Council President John Beauregard defended the decision this week, noting that the full list of appointments made to town boards and committees since December shows that women lead men more than 2-1 in town among those named to serve in the volunteer roles.
He noted that no women applied to serve on the one board in question.
The recent criticism comes following the announcement of the nine members appointed to the Halliwell Review Committee at the council’s meeting on Monday, March 1. Committee members named to two-year terms included Christopher Simpkins, Scott Sevegny, Tony Guertin, Bob Meo, Frank Halliwell and Bobby Bradford. Councilor Stephen Corriveau will serve as his board’s liaison, and while Jeffrey Porter will represent the Planning Board.
On social media, some were critical of the board’s lack of diversity.
“Gender diversity on boards is a basic tenet of good governance,” noted resident Cynthia Roberts. “Boards and commissions should be gender diverse.”
Roberts serves co-chair of Rhode Island’s Commission for Health Advocacy and Equity, and was one of the founders of town-based group Engage N.S., which has a goal, in part, of working toward a, “healthy, inclusive community where everyone thrives.”
“If you want a healthy community, you have to have gender equity,” Roberts said this week. “It’s so not ok. It has to be commented upon, because it has to change.”
“The more you have representation at the table, the more the world view gets expanded, and the more possibility for equity exists,” she said.
But Beauregard points out that the Halliwell Committee appointees are only the latest to join a long list of volunteers to serve on boards, from the Senior Advisory Committee – a group with a 6-2 ratio of women to men – to the Parks & Recreation Committee – which boasts a 5-2 ratio of women to men.
In fact, from a preliminary review of all appointments in recent months, he noted it appears the council has appointed 34 females – and only 14 males.
“I’m proud of the fact that we had so many women involved in the process this time,” said Beauregard. “It’s tough to argue that there’s a gender diversity problem.”
He notes that the open positions on the Halliwell Review Committee were well advertised in hopes to bring in the maximum number of applicants.
“This has been one of the most highly anticipated boards in a long time,” he told NRI NOW this week. “We can’t force people to apply.”
But Roberts posits that if no women apply to a particular board, councilors should actively work to recruit them.
“It’s not an acceptable answer,” said Roberts of the response, stating the board should not move forward with its current dynamic. “That’s an old and should-be-retired comment.”
“You need to find them.
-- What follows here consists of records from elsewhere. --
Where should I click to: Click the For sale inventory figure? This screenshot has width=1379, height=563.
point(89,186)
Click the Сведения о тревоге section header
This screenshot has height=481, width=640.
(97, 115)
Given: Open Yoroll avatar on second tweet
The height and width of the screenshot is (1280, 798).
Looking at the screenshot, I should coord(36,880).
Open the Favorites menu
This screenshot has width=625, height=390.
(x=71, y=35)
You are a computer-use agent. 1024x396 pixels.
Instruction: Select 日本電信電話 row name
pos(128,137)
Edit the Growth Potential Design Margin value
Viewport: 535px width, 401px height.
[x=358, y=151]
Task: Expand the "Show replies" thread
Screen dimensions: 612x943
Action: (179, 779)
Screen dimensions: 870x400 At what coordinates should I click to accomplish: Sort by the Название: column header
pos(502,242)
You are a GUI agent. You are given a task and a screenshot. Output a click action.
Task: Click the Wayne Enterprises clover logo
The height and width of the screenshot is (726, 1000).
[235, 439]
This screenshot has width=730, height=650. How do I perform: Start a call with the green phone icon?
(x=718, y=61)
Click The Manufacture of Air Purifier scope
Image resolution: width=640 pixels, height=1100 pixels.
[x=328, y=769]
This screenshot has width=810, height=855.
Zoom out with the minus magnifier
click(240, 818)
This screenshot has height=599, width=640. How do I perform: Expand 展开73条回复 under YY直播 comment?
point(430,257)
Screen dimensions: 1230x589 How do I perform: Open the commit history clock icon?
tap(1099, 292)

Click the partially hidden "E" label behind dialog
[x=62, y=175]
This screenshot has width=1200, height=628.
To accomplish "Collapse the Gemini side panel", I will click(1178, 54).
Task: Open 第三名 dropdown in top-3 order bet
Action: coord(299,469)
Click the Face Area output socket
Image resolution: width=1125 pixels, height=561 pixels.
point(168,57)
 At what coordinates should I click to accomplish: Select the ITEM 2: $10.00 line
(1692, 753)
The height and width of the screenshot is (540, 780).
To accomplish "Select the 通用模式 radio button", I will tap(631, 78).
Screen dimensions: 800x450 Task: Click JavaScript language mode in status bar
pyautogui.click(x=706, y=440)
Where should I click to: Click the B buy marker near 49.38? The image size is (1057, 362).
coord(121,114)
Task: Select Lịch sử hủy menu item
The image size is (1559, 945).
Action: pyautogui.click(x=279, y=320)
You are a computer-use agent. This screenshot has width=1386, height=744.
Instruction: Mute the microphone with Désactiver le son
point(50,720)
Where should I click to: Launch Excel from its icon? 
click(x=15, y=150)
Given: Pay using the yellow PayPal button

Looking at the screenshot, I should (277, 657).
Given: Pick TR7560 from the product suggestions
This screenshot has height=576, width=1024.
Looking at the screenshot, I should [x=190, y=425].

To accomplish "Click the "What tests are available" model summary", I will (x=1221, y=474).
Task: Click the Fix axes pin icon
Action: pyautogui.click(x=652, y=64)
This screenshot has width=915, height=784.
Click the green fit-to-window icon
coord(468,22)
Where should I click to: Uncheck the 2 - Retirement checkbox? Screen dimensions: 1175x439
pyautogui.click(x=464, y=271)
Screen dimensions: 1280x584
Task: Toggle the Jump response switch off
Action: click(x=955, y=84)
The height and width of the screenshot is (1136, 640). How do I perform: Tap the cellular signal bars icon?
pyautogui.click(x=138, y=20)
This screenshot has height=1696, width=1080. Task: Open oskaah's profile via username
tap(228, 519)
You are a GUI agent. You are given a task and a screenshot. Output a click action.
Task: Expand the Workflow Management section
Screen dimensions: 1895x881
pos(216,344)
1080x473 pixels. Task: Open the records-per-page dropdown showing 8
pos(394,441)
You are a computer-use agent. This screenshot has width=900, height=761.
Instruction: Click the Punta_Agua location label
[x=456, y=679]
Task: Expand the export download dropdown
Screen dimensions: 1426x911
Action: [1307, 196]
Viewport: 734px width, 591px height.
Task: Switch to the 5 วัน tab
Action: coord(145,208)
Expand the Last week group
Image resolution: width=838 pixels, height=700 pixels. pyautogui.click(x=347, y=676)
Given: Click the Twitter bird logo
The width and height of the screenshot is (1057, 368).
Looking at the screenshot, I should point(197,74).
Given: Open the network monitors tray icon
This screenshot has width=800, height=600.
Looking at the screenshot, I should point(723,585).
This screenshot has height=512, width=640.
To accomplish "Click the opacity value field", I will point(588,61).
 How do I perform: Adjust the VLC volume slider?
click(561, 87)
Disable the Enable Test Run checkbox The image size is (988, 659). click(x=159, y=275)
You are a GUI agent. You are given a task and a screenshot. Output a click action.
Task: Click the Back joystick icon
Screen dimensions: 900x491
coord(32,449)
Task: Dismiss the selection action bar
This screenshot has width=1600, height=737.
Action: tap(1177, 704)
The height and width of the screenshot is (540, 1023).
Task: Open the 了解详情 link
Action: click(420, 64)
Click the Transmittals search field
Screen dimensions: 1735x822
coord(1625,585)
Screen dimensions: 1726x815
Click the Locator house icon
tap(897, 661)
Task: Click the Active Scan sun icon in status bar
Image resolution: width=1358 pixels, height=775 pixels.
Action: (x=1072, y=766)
If your process is not attracting diverse people you need to ask yourself why,” Roberts said. “You have to actually work on it.”
She said that there can be many reasons why people don’t show up to apply for a particular position, including not feeling welcomed.
“It’s men appointing men,” she said, adding that an all-male identifying board sends a message about who’s in charge to those who otherwise may have considered serving. “Our community skews very male in our decision making. It’s extremely unpopular to point that out.”
Roberts notes it’s common for those in power to encourage others in their network to step up to serve. She also notes that such conversations take place frequently in her work with the state.
“Sometimes there’s such a difference in what we’re advocating for on state level and what we’re doing locally,” she said. “We are not having the conversations that many other communities are having in the state about how to be more equitable in everything that we do.”
Beauregard, who has led the council since December, notes that he has been actively working to make the process for choosing nominees as fair as possible. At recent meetings, he’s taken extra steps, such as reading off the name of each resident who applied to give councilors a chance to sponsor them. He disputed recent statements that the process has been less-than transparent following complaints by some who were not ultimately chosen.
“It was very above board,” he said of the recent appointments. “I’m very happy with the people that we put on these committees. Whenever you have a process when there’s more people than positions available, there’s going to be some good people that don’t get in. That’s the way it is with any committee or board.”
It seems on the Halliwell Review Committee, for now at least, those with official voting powers will remain all male. The group will work with consultants to determine how to best utilize the 32-acre town-owned property that served North Smithfield students for more than six decades before closing in 2019.
The committee is expected to hold several public hearings, and accept comments and input from residents as they determine how that project will move forward.